Content starts
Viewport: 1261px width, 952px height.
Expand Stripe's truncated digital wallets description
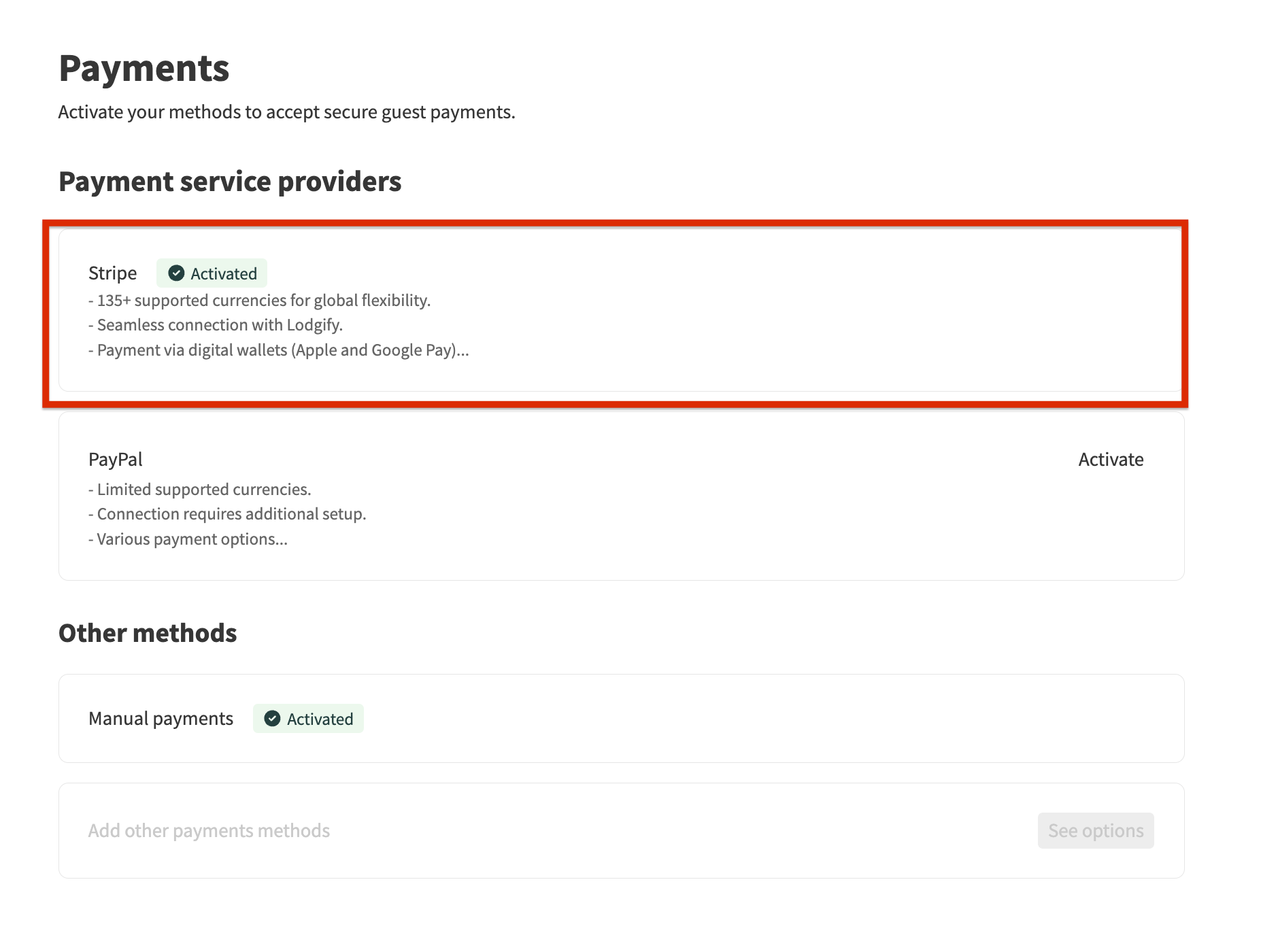click(278, 350)
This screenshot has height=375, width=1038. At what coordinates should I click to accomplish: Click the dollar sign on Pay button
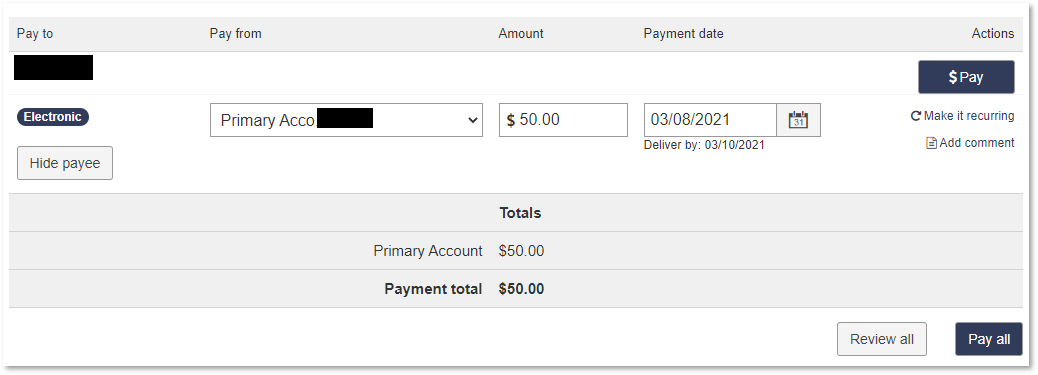(x=953, y=78)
Content ends
What is needed is an exact transcription of the lines from the one holding "Expand Stripe's truncated" to the end of the data, with every picture left out.

* SOLUTION FOR THIS PROBLEM *
Expand Stripe's truncated digital wallets description
click(278, 350)
This screenshot has height=375, width=1038. At what coordinates should I click to accomplish: Click the dollar sign on Pay button
(x=953, y=78)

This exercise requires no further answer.